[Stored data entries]

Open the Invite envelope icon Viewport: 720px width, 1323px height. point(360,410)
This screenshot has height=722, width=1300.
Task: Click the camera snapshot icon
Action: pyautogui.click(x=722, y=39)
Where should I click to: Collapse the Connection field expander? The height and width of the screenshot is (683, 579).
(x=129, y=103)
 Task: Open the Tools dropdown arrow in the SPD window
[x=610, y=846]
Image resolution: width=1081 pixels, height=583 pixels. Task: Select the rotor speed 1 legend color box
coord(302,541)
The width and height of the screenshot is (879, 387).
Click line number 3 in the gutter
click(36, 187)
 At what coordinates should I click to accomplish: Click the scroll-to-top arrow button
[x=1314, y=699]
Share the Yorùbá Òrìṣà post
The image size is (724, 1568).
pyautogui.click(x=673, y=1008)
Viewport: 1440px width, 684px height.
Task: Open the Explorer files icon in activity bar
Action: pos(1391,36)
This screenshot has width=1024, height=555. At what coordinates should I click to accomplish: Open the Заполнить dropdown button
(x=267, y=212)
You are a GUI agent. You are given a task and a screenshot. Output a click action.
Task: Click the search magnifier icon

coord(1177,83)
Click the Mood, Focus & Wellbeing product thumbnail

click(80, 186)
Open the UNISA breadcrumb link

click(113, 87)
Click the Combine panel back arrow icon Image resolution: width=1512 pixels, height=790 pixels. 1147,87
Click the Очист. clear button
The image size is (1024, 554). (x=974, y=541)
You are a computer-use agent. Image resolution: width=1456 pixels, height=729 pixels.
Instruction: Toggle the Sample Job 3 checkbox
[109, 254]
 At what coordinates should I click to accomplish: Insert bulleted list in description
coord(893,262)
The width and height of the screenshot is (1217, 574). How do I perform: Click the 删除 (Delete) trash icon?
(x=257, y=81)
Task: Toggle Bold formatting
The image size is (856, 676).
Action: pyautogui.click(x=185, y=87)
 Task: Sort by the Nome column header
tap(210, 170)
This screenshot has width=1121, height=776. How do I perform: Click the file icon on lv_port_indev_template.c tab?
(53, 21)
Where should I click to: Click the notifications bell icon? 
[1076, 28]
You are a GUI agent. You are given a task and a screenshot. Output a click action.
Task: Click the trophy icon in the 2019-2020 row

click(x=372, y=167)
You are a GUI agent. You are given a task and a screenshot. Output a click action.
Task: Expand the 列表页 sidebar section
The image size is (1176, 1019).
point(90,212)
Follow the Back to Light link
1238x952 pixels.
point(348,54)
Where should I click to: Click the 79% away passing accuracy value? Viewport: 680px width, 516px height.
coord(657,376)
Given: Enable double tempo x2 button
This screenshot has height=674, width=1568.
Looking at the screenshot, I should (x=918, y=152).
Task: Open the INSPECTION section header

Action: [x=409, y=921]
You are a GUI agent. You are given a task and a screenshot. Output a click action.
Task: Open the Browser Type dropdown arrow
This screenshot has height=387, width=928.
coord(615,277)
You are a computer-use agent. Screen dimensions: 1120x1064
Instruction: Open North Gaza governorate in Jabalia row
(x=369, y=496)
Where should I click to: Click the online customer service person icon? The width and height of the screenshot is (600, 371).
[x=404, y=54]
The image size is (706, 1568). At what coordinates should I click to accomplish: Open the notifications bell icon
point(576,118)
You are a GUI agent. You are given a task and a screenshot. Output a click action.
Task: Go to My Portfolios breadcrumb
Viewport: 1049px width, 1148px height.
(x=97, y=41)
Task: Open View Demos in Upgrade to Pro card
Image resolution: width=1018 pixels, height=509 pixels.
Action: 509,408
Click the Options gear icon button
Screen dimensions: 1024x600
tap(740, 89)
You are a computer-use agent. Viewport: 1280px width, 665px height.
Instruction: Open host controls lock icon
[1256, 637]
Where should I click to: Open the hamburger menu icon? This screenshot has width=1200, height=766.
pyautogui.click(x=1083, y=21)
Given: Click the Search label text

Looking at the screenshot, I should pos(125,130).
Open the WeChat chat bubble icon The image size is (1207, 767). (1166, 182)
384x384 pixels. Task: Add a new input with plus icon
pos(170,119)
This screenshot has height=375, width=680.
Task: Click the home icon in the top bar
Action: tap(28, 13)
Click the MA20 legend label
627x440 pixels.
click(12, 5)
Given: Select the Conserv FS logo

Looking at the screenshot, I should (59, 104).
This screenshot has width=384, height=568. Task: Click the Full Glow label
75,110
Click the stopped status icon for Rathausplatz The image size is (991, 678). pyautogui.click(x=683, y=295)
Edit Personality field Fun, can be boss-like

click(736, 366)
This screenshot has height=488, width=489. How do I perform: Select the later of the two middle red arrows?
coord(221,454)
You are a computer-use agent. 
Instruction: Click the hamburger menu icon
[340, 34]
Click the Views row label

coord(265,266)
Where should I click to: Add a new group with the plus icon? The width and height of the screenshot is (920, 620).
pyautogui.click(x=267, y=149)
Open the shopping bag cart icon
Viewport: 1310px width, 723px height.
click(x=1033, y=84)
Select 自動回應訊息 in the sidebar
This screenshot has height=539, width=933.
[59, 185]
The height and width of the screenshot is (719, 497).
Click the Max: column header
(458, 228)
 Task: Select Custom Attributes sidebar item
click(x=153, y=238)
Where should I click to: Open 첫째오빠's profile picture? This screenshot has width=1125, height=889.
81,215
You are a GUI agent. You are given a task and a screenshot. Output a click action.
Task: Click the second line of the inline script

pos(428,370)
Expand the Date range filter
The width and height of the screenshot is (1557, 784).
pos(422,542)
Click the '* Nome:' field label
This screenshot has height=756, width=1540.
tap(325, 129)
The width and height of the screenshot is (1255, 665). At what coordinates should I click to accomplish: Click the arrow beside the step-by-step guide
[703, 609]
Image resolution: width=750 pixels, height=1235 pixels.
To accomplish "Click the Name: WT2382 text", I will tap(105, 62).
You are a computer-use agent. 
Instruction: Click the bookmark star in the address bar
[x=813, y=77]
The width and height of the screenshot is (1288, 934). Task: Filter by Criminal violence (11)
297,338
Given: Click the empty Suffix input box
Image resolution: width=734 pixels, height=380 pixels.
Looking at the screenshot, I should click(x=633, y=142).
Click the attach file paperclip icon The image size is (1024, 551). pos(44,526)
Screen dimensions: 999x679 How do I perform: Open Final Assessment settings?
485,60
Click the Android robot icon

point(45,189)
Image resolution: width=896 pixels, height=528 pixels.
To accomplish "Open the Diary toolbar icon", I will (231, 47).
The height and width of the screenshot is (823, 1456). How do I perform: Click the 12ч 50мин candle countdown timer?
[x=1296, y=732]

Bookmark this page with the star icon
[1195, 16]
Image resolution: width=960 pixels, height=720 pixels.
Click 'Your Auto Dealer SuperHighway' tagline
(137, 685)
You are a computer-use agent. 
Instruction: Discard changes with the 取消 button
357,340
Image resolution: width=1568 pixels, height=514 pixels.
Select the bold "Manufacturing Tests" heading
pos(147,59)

### Work request:
From the first line to the last, retype the records exactly.

### Answer to this exercise:
Open the Invite envelope icon Viewport: 720px width, 1323px height. point(360,410)
This screenshot has height=722, width=1300.
Task: Click the camera snapshot icon
Action: pyautogui.click(x=722, y=39)
Where should I click to: Collapse the Connection field expander? The height and width of the screenshot is (683, 579).
(x=129, y=103)
 Task: Open the Tools dropdown arrow in the SPD window
[x=610, y=846]
Image resolution: width=1081 pixels, height=583 pixels. Task: Select the rotor speed 1 legend color box
coord(302,541)
The width and height of the screenshot is (879, 387).
Click line number 3 in the gutter
click(36, 187)
 At what coordinates should I click to accomplish: Click the scroll-to-top arrow button
[x=1314, y=699]
Share the Yorùbá Òrìṣà post
The image size is (724, 1568).
pyautogui.click(x=673, y=1008)
Viewport: 1440px width, 684px height.
Task: Open the Explorer files icon in activity bar
Action: pos(1391,36)
This screenshot has width=1024, height=555. At what coordinates should I click to accomplish: Open the Заполнить dropdown button
(x=267, y=212)
You are a GUI agent. You are given a task and a screenshot. Output a click action.
Task: Click the search magnifier icon

coord(1177,83)
Click the Mood, Focus & Wellbeing product thumbnail

click(80, 186)
Open the UNISA breadcrumb link

click(113, 87)
Click the Combine panel back arrow icon Image resolution: width=1512 pixels, height=790 pixels. 1147,87
Click the Очист. clear button
The image size is (1024, 554). (x=974, y=541)
You are a computer-use agent. Image resolution: width=1456 pixels, height=729 pixels.
Instruction: Toggle the Sample Job 3 checkbox
[109, 254]
 At what coordinates should I click to accomplish: Insert bulleted list in description
coord(893,262)
The width and height of the screenshot is (1217, 574). How do I perform: Click the 删除 (Delete) trash icon?
(x=257, y=81)
Task: Toggle Bold formatting
The image size is (856, 676).
Action: pyautogui.click(x=185, y=87)
 Task: Sort by the Nome column header
tap(210, 170)
This screenshot has width=1121, height=776. How do I perform: Click the file icon on lv_port_indev_template.c tab?
(53, 21)
Where should I click to: Click the notifications bell icon? 
[1076, 28]
You are a GUI agent. You are given a task and a screenshot. Output a click action.
Task: Click the trophy icon in the 2019-2020 row

click(x=372, y=167)
You are a GUI agent. You are given a task and a screenshot. Output a click action.
Task: Expand the 列表页 sidebar section
The image size is (1176, 1019).
point(90,212)
Follow the Back to Light link
1238x952 pixels.
point(348,54)
Where should I click to: Click the 79% away passing accuracy value? Viewport: 680px width, 516px height.
coord(657,376)
Given: Enable double tempo x2 button
This screenshot has height=674, width=1568.
Looking at the screenshot, I should (x=918, y=152).
Task: Open the INSPECTION section header

Action: [x=409, y=921]
You are a GUI agent. You are given a task and a screenshot. Output a click action.
Task: Open the Browser Type dropdown arrow
This screenshot has height=387, width=928.
coord(615,277)
You are a computer-use agent. Screen dimensions: 1120x1064
Instruction: Open North Gaza governorate in Jabalia row
(x=369, y=496)
Where should I click to: Click the online customer service person icon? The width and height of the screenshot is (600, 371).
[x=404, y=54]
The image size is (706, 1568). At what coordinates should I click to accomplish: Open the notifications bell icon
point(576,118)
You are a GUI agent. You are given a task and a screenshot. Output a click action.
Task: Go to My Portfolios breadcrumb
Viewport: 1049px width, 1148px height.
(x=97, y=41)
Task: Open View Demos in Upgrade to Pro card
Image resolution: width=1018 pixels, height=509 pixels.
Action: 509,408
Click the Options gear icon button
Screen dimensions: 1024x600
tap(740, 89)
You are a computer-use agent. Viewport: 1280px width, 665px height.
Instruction: Open host controls lock icon
[1256, 637]
Where should I click to: Open the hamburger menu icon? This screenshot has width=1200, height=766.
pyautogui.click(x=1083, y=21)
Given: Click the Search label text

Looking at the screenshot, I should pos(125,130).
Open the WeChat chat bubble icon The image size is (1207, 767). (1166, 182)
384x384 pixels. Task: Add a new input with plus icon
pos(170,119)
This screenshot has height=375, width=680.
Task: Click the home icon in the top bar
Action: tap(28, 13)
Click the MA20 legend label
627x440 pixels.
click(12, 5)
Given: Select the Conserv FS logo

Looking at the screenshot, I should (59, 104).
This screenshot has width=384, height=568. Task: Click the Full Glow label
75,110
Click the stopped status icon for Rathausplatz The image size is (991, 678). pyautogui.click(x=683, y=295)
Edit Personality field Fun, can be boss-like

click(736, 366)
This screenshot has height=488, width=489. How do I perform: Select the later of the two middle red arrows?
coord(221,454)
You are a computer-use agent. 
Instruction: Click the hamburger menu icon
[340, 34]
Click the Views row label

coord(265,266)
Where should I click to: Add a new group with the plus icon? The width and height of the screenshot is (920, 620).
pyautogui.click(x=267, y=149)
Open the shopping bag cart icon
Viewport: 1310px width, 723px height.
click(x=1033, y=84)
Select 自動回應訊息 in the sidebar
This screenshot has height=539, width=933.
[59, 185]
The height and width of the screenshot is (719, 497).
Click the Max: column header
(458, 228)
 Task: Select Custom Attributes sidebar item
click(x=153, y=238)
Where should I click to: Open 첫째오빠's profile picture? This screenshot has width=1125, height=889.
81,215
You are a GUI agent. You are given a task and a screenshot. Output a click action.
Task: Click the second line of the inline script

pos(428,370)
Expand the Date range filter
The width and height of the screenshot is (1557, 784).
pos(422,542)
Click the '* Nome:' field label
This screenshot has height=756, width=1540.
tap(325, 129)
The width and height of the screenshot is (1255, 665). At what coordinates should I click to accomplish: Click the arrow beside the step-by-step guide
[703, 609]
Image resolution: width=750 pixels, height=1235 pixels.
To accomplish "Click the Name: WT2382 text", I will tap(105, 62).
You are a computer-use agent. 
Instruction: Click the bookmark star in the address bar
[x=813, y=77]
The width and height of the screenshot is (1288, 934). Task: Filter by Criminal violence (11)
297,338
Given: Click the empty Suffix input box
Image resolution: width=734 pixels, height=380 pixels.
Looking at the screenshot, I should click(x=633, y=142).
Click the attach file paperclip icon The image size is (1024, 551). pos(44,526)
Screen dimensions: 999x679 How do I perform: Open Final Assessment settings?
485,60
Click the Android robot icon

point(45,189)
Image resolution: width=896 pixels, height=528 pixels.
To accomplish "Open the Diary toolbar icon", I will (231, 47).
The height and width of the screenshot is (823, 1456). How do I perform: Click the 12ч 50мин candle countdown timer?
[x=1296, y=732]

Bookmark this page with the star icon
[1195, 16]
Image resolution: width=960 pixels, height=720 pixels.
Click 'Your Auto Dealer SuperHighway' tagline
(137, 685)
You are a computer-use agent. 
Instruction: Discard changes with the 取消 button
357,340
Image resolution: width=1568 pixels, height=514 pixels.
Select the bold "Manufacturing Tests" heading
pos(147,59)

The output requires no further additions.